[Collected data entries]
>>>>>

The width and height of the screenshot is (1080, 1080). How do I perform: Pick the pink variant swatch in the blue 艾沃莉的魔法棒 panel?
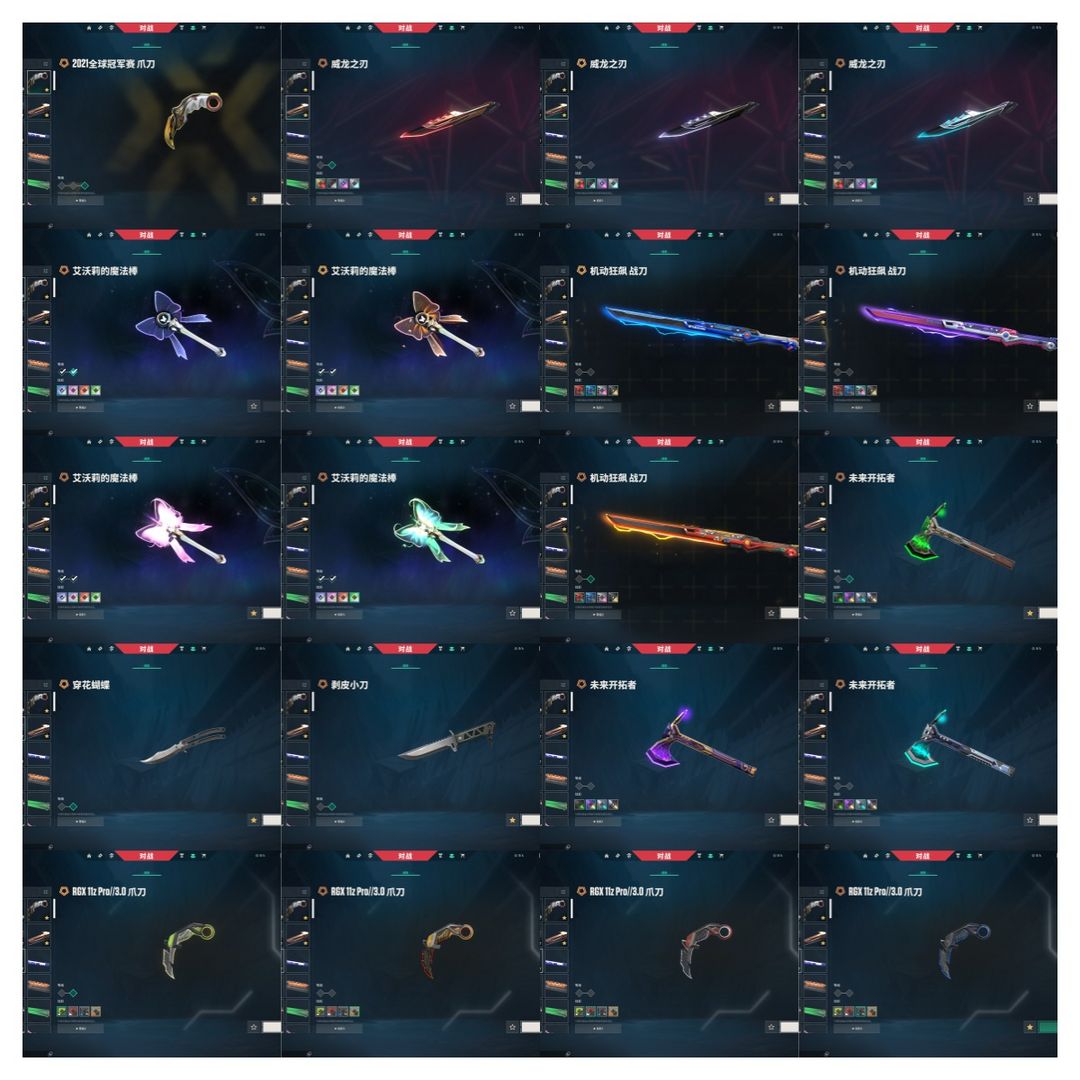[73, 391]
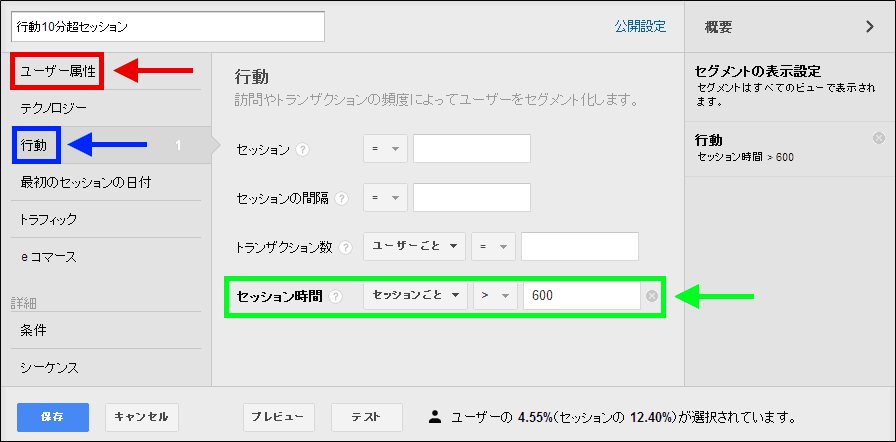
Task: Open トランザクション数 ユーザーごと dropdown
Action: (415, 246)
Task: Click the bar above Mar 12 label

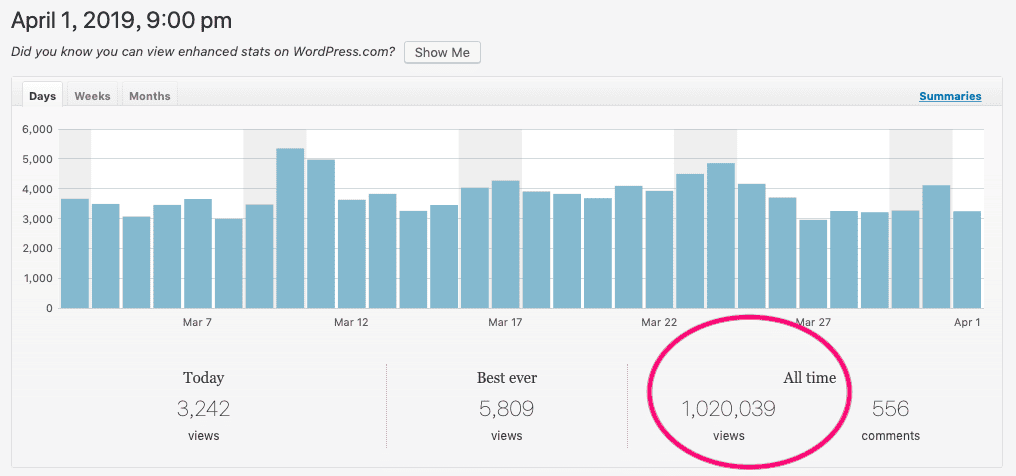Action: [x=352, y=254]
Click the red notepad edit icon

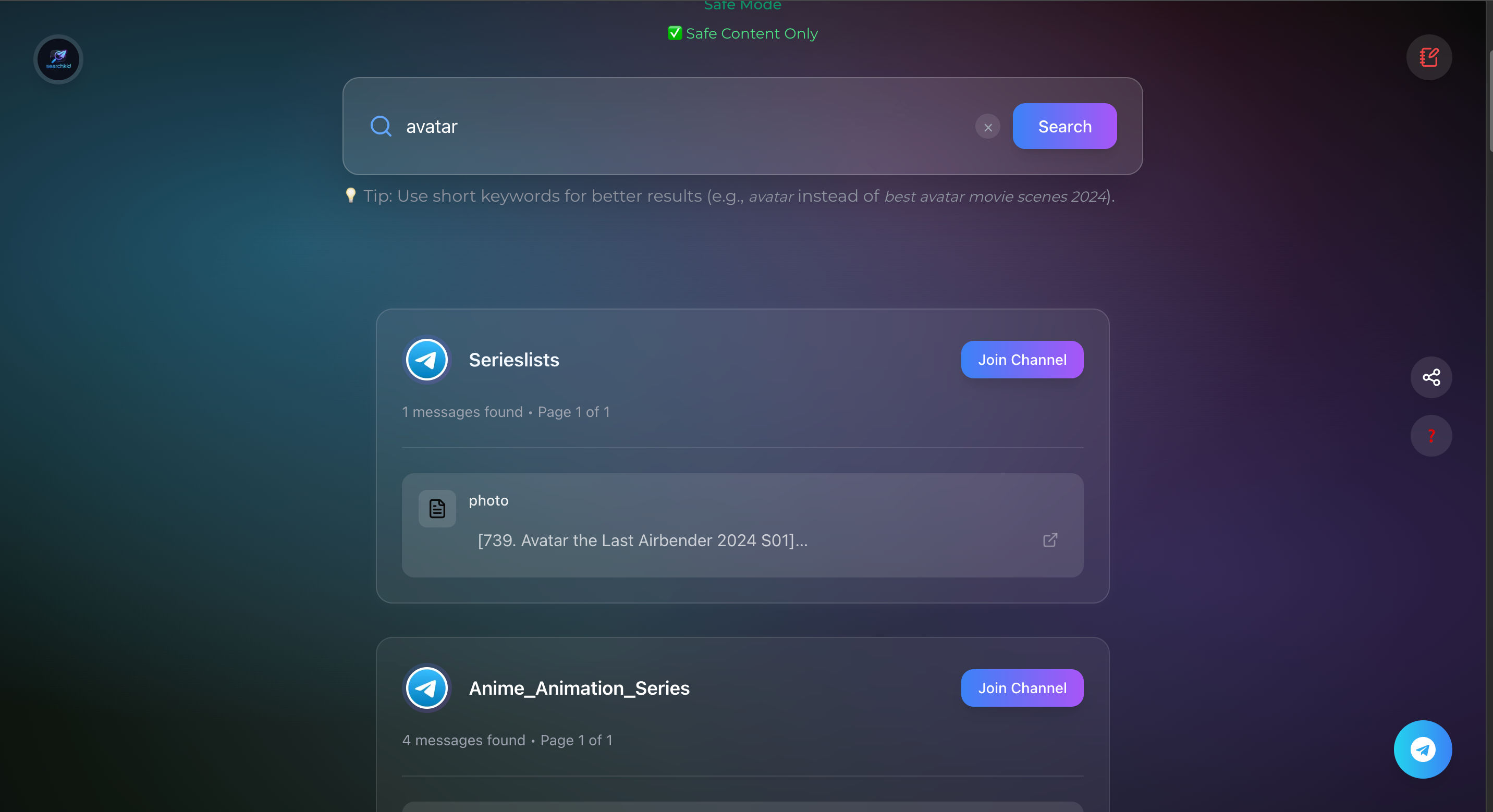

<<<<<

**Instructions to follow:**
Repeat the records above exactly, without any pictures.

**Result of this exercise:**
The width and height of the screenshot is (1080, 1080). How do I perform: Pick the pink variant swatch in the blue 艾沃莉的魔法棒 panel?
[73, 391]
Task: Open トランザクション数 ユーザーごと dropdown
Action: (415, 246)
Task: Click the bar above Mar 12 label

Action: [x=352, y=254]
Click the red notepad edit icon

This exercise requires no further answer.